Et pour cause, à travers le pays, les fonds marins, la faune et la flore sauvage, les terres agricoles ainsi que l’eau douce sont menacés par différentes actions engagées — ou sur le point de l’être — par la Première ministre, Liz Truss. Première décision, symbolique : la levée du moratoire sur la fracturation hydraulique le 22 septembre. « Le Royaume-Uni est devenu dépendant des prix mondiaux de l’énergie […], qui ont grimpé en flèche. La Russie utilise sa production de gaz comme moyen de pression sur d’autres pays et nous ne voulons pas nous retrouver dans cette position, s’est justifiée la Première ministre sur BBC Lancashire [1]. Donc, ce que je veux, c’est plus d’énergie locale. Et cela signifie utiliser les ressources de la mer du Nord, les énergies renouvelables, le nucléaire mais aussi la fracturation hydraulique. »

L’industrie du gaz de schiste devrait reprendre dans six mois, a ajouté la leader du parti conservateur. La technique avait pourtant été bannie en 2019 par son prédécesseur : elle est à l’origine de tremblements de terre et de pollution des nappes phréatiques. La volonté de Mme Truss risque néanmoins d’être douchée car la fracturation est « très difficile » au Royaume-Uni en raison d’une « géologie compliquée », a prévenu dans la presse britannique le géologue Chris Cornelius — il est aussi fondateur de l’entreprise Cuadrilla Resources, qui a construit les premiers puits de fracturation hydraulique modernes. D’autant que selon un rapport de la British British Geological Survey rendu public il y a deux semaines, « il n’est pas possible d’identifier toutes les failles qui pourraient héberger des tremblements de terre d’une magnitude allant jusqu’à 3 ».
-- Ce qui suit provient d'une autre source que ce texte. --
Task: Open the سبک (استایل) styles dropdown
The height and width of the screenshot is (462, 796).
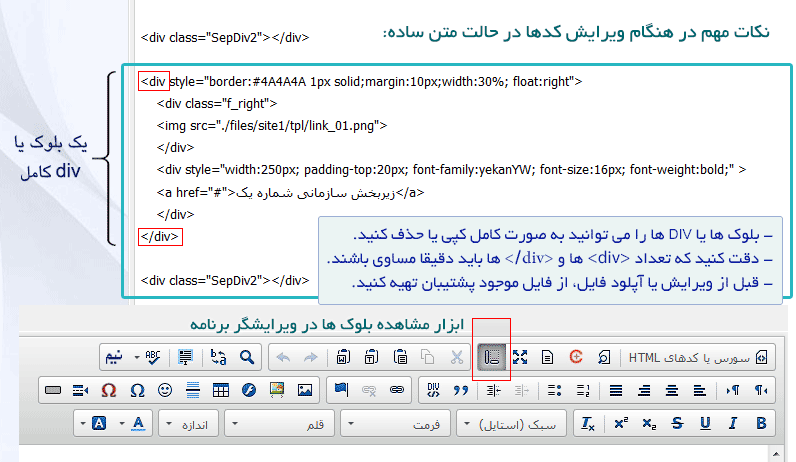Action: click(x=512, y=423)
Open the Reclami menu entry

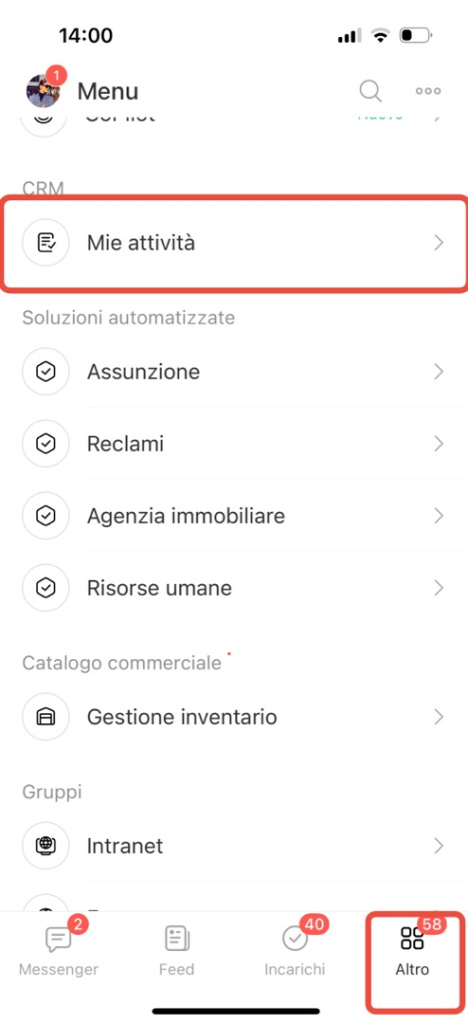pos(234,444)
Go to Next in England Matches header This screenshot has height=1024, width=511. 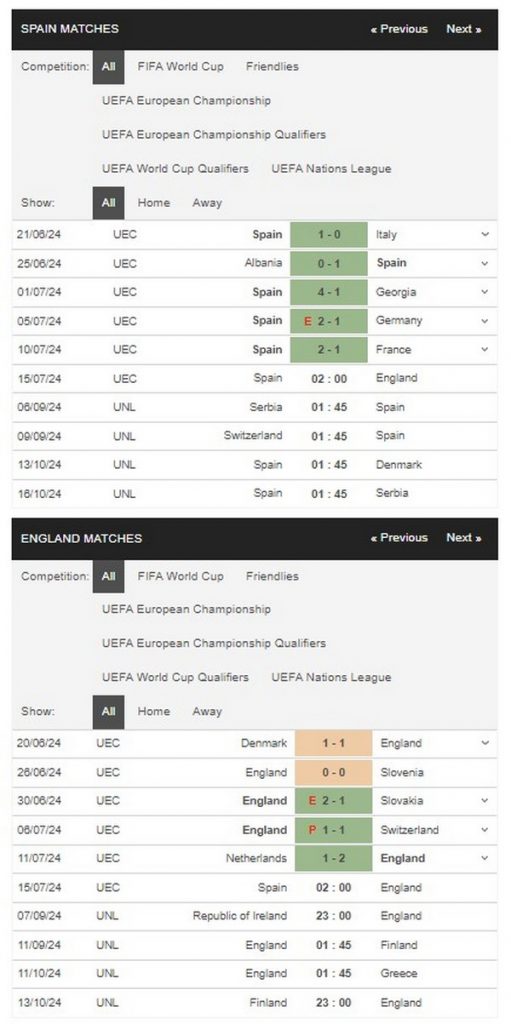[464, 537]
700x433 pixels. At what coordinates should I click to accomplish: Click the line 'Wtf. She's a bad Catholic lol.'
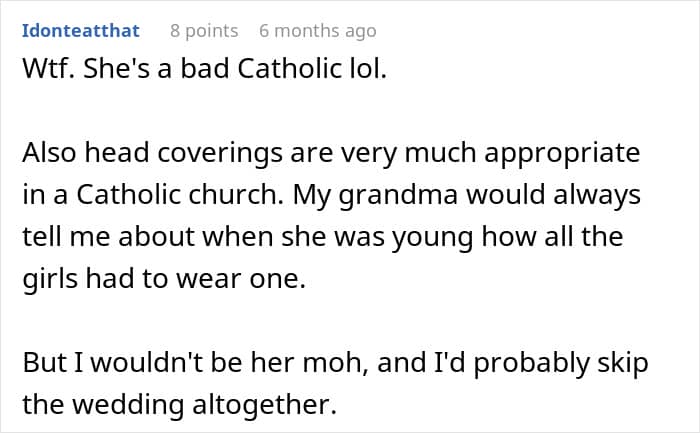[204, 69]
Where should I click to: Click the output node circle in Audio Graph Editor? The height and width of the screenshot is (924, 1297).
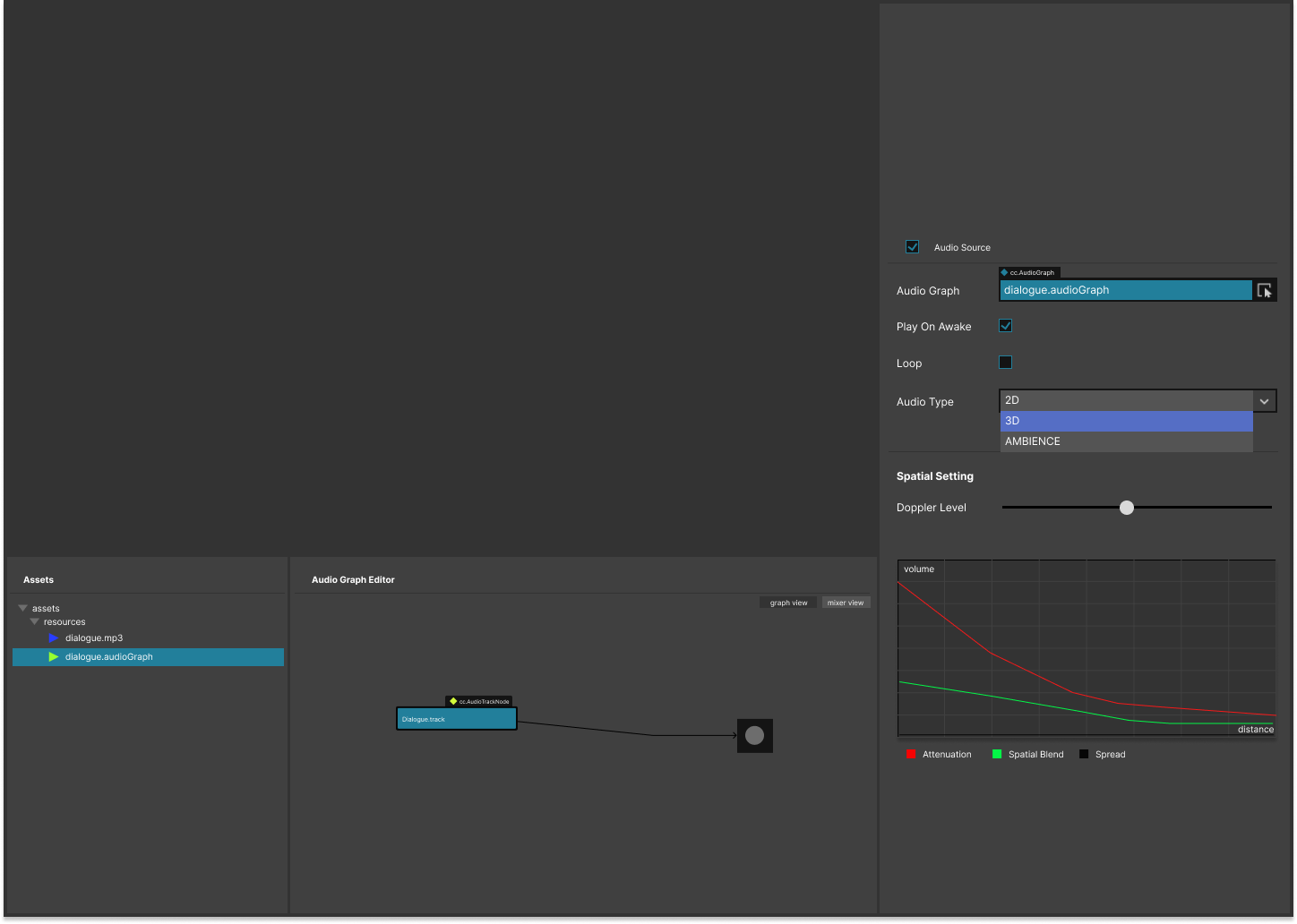tap(754, 735)
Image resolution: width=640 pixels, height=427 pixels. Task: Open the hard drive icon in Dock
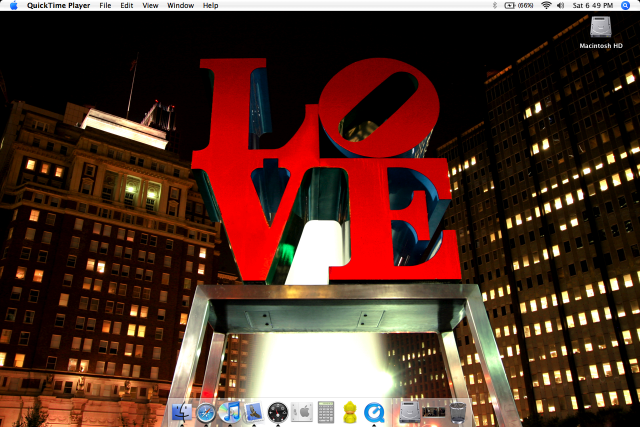[x=410, y=411]
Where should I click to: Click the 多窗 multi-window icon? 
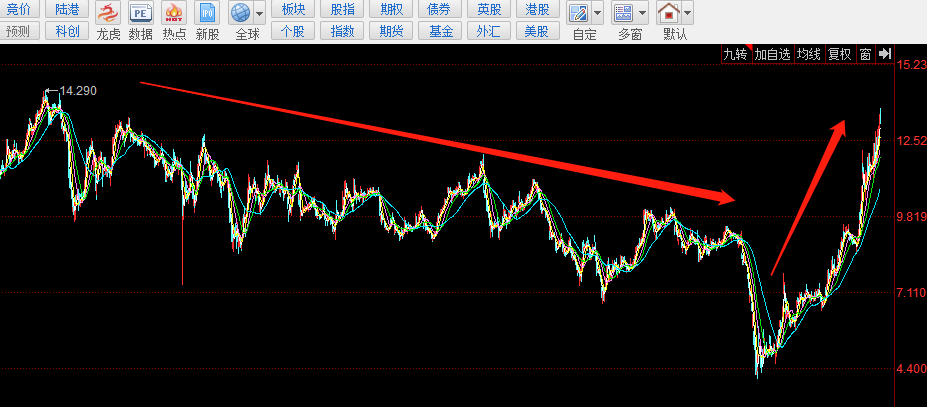point(624,14)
La Première ministre Liz Truss quitte le 10, Downing Street à Londres, le 7 septembre 2022. © Carl Court / Getty Images Europe / Getty Images via AFP

De quoi effrayer les députés conservateurs et travaillistes, ainsi que les habitants, des régions concernées. La plupart se sont déjà positionnés contre. En février dernier, c’est même l’actuel ministre de l’Économie, Kwasi Kwarteng, qui exprimait des réserves sur le sujet : « Ceux qui appellent au retour [de la fracturation hydraulique comprennent mal la situation : aucune quantité de gaz de schiste provenant de centaines de puits à travers l’Angleterre ne suffirait à faire baisser le prix européen du gaz de sitôt. » Enfin, d’après les réguliers sondages de l’institut YouGov, seulement un peu plus d’un quart des Britanniques se disent aujourd’hui en faveur de la fracturation hydraulique.
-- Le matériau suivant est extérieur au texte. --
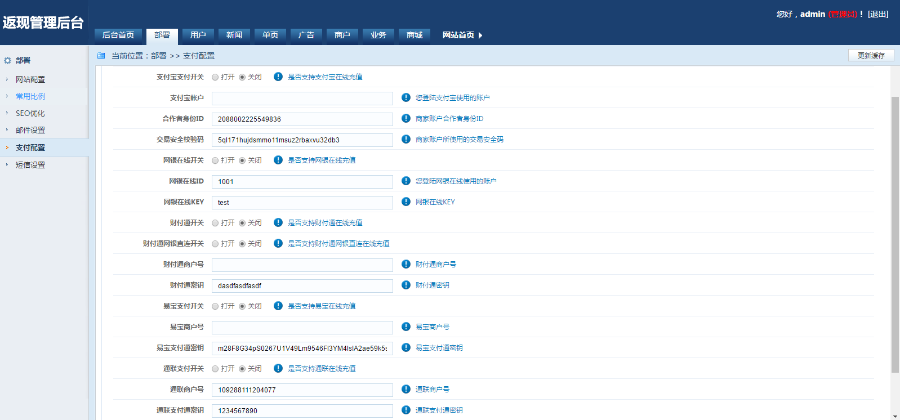Click the 网银在线ID input field
Screen dimensions: 900x420
tap(302, 181)
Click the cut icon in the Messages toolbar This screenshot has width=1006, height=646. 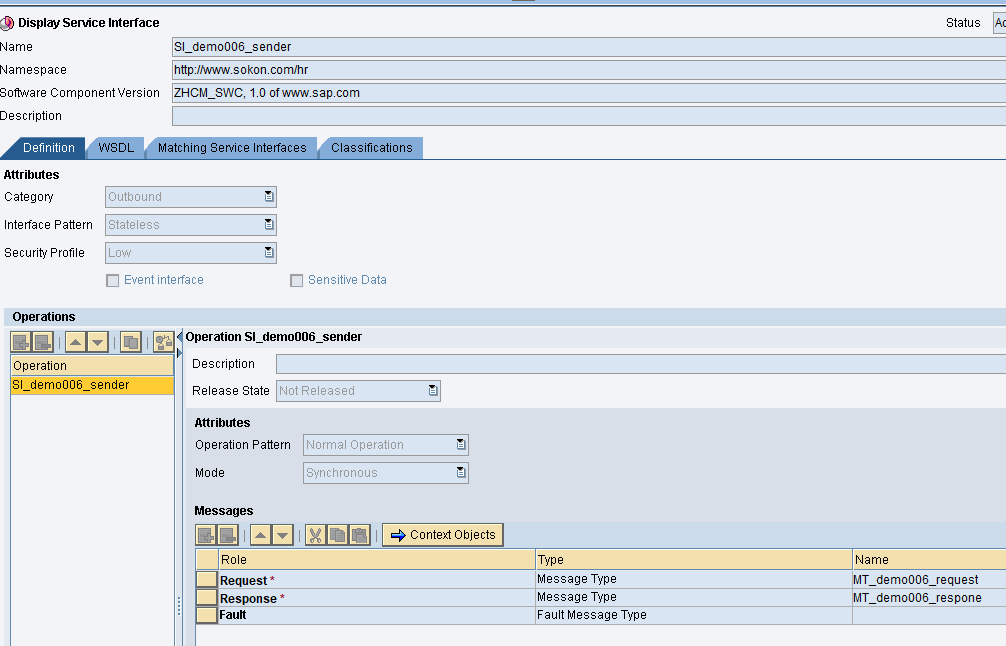[x=315, y=534]
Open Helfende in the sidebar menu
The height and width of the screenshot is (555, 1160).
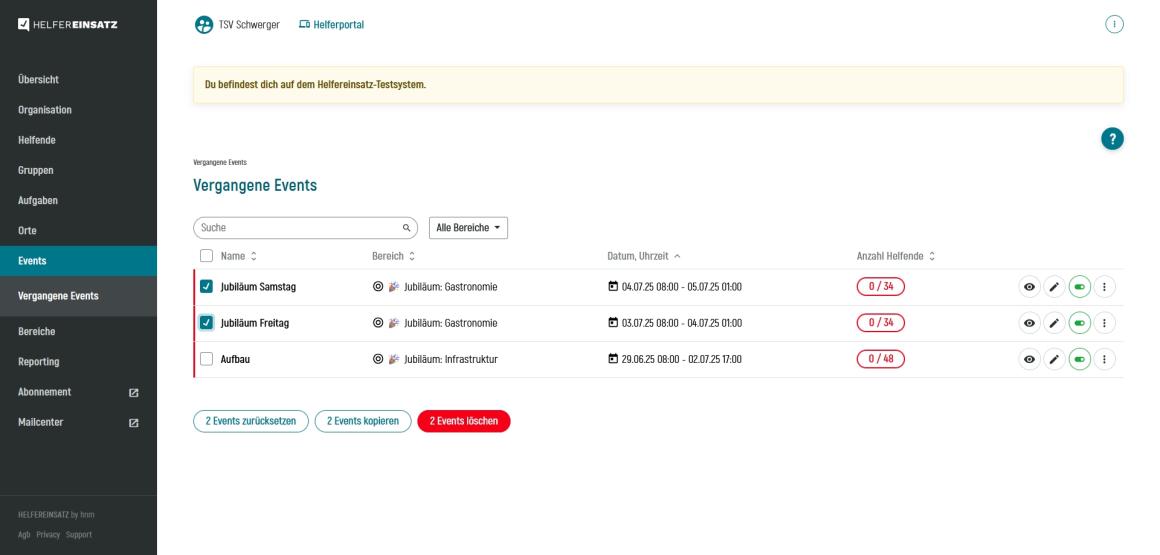[37, 140]
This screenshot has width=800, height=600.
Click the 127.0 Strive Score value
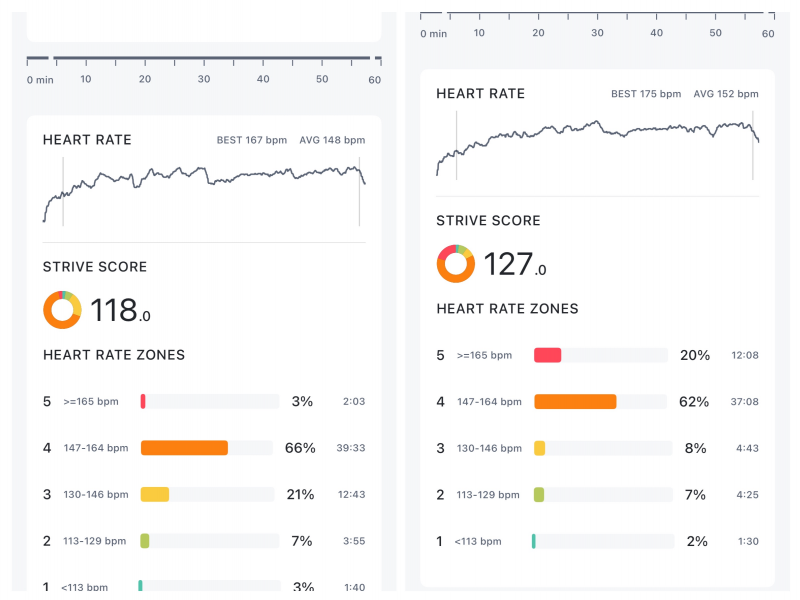pos(514,264)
Blocages et manifestations pour l’arrêt de nouveaux projets de forage

Outre le retour au gaz de schiste, les groupes écologistes critiquent aussi vivement la validation imminente d’une centaine de permis d’extraction en mer du Nord. À cela s’ajoute l’inquiétant projet de loi prévoyant la suppression ou la révision de 570 lois européennes couvrant notamment la qualité de l’eau, de l’air et les sites protégés. La création de zones d’investissement, où les protections environnementales seraient assouplies pour encourager le développement immobilier et économique, ainsi que le probable abandon d’un régime rémunérant les agriculteurs promouvant la nature préoccupent tout autant.
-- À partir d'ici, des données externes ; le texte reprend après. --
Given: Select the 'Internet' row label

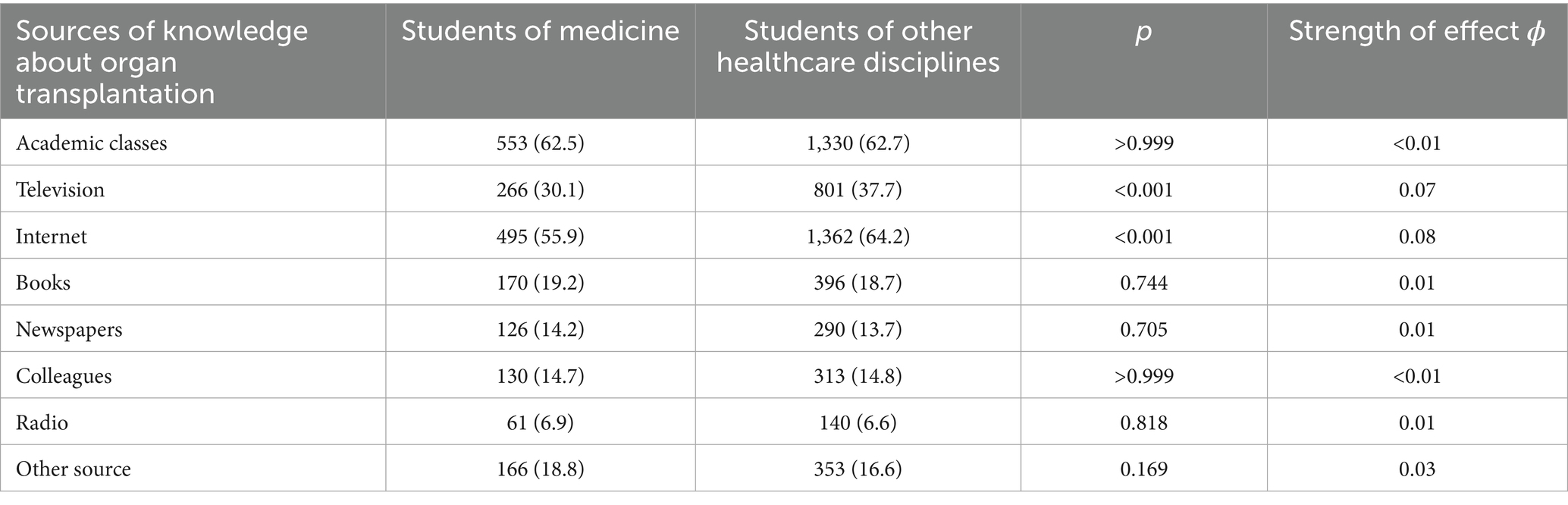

Pour Doug Parr, de l’ONG Greenpeace, « le gouvernement Truss a lancé une attaque contre les protections législatives environnementales, ignorant à la fois ses propres engagements [le parti s’est engagé à atteindre le zéro net d’ici 2050] et les très fortes attentes du public concernant la nature », a dénoncé le militant dans le Guardian le 26 septembre. De son côté, le mouvement Just Stop Oil, rallié par les nombreux mouvements de lutte contre l’inflation, est entré en « résistance » le 1er octobre. Tous les jours, des dizaines d’activistes réclament, via des blocages ou manifestations, l’arrêt de nouveaux projets de forage en mer du Nord depuis Westminster, quartier des institutions politiques de Londres.